Want to test your own knowledge of which candies have tested positive for lead? Check out the “Trick or Treat” app from the team at Youth Radio Interactive. 

This Halloween, kids everywhere will be out trick or treating for candy. And while some might worry about the loot rotting our teeth, there’s another more potent risk. Traces of the powerful neurotoxin, lead, can be found in some candy. This isn’t a new concern. For more than a decade, we’ve known about harmful amounts of the metal showing up in chili-flavored sweets imported from Mexico. That problem was addressed, but the California Department of Public Health  has found lead in some candies made and distributed in the US.

One of the best known candy makers in the Bay Area is Jelly Belly. Its headquarters are in Fairfield, California, and the place looks kind of like Willy Wonka’s Chocolate Factory. There’s candy everywhere, and the air smells like a mixture of citrus, strawberries, and pure sugar.

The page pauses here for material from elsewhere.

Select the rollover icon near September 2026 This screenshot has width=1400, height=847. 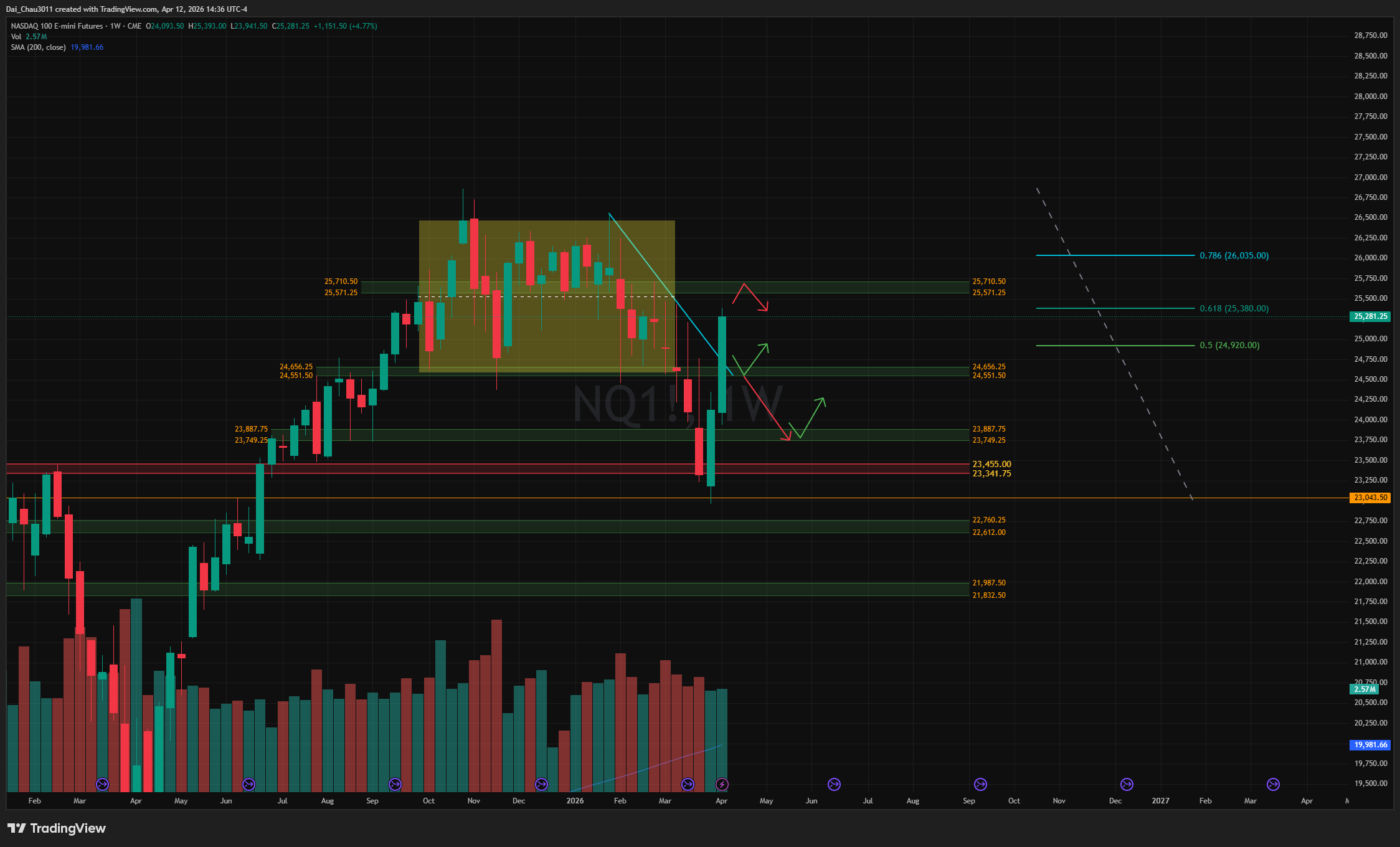(x=980, y=784)
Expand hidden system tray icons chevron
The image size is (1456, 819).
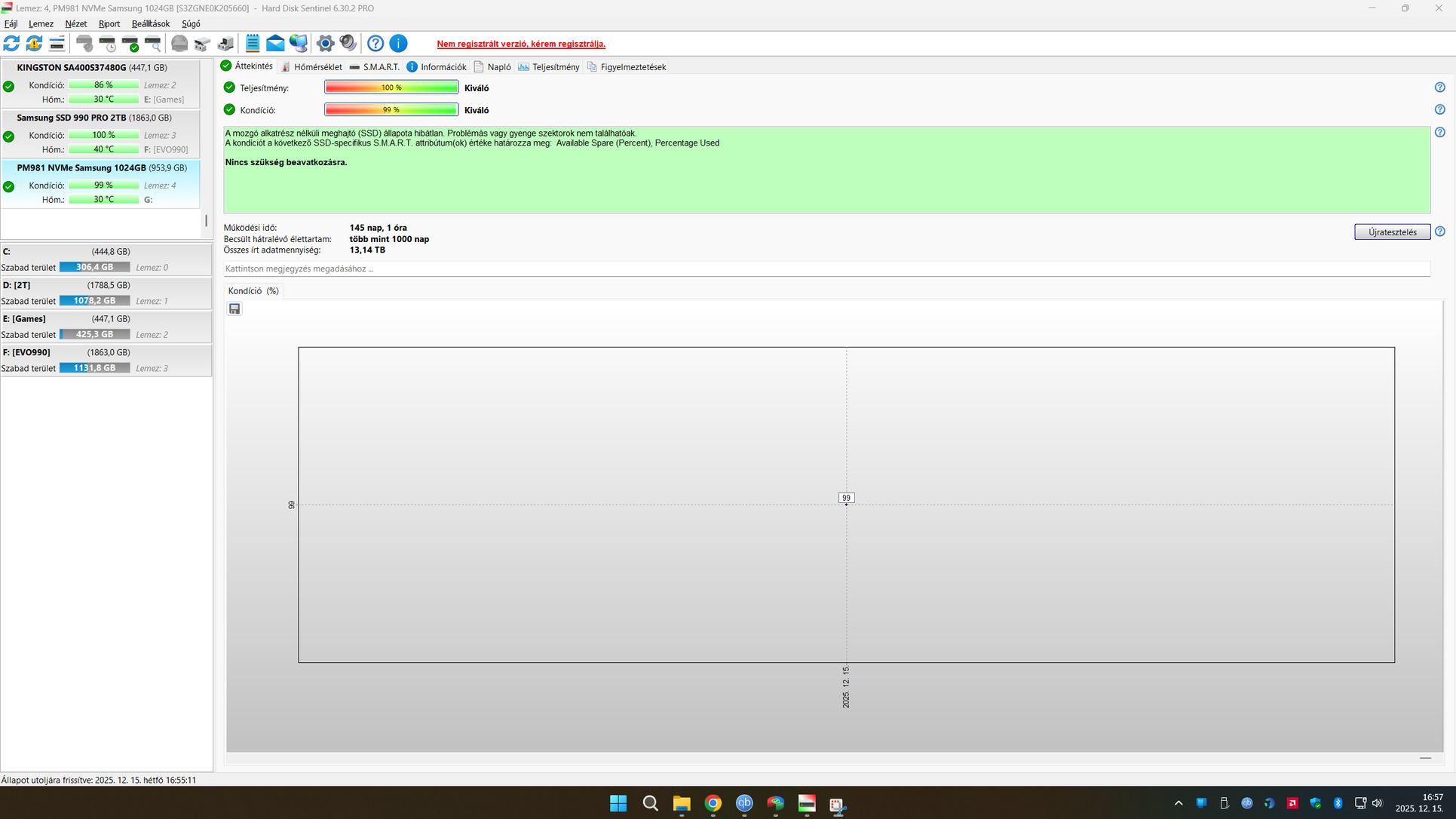1179,803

The top three flavors, according to the Jelly Belly tour-guide, are Very Cherry, Butter Popcorn and Black Licorice. Black Licorice in particular may not be as sweet as it sounds. Earlier this year, Jelly Belly, and other candy manufacturers like Trader Joe’s and Panda got a notice of violation. The non-profit, Center for Environmental Health, found these companies’ black licorice tested positive for lead. Jelly Belly declined to comment. The Center for Environmental Health, as part of their agreement, isn’t releasing its test results.

Caroline Cox, the research director at the Center For Environmental Health, warns that lead is “a stunningly toxic metal.”  Obviously how stunning depends on how contaminated the candy is, and what other sources of lead kids are exposed to. Cox says, heavy cumulative exposure can create problems in school, adding that, “damage to the brain is essentially permanent.”

The Food and Drug Administration recommends a maximum of .1 parts per million lead in candy. That sounds tiny, but even a tiny amount could make you sick.  If lead is our problem as consumers, it’s also a big problem for the candy industry.  Laura Shumow is the director of Scientific and Regulatory affairs at the National Confectioners Association, with its 600 member companies.  She acknowledges the problem. “It absolutely is something that companies are aware of,” Shumow says. “It allows our member companies to investigate their own processes and their own supply chain, and understand the sourcing of these ingredients.”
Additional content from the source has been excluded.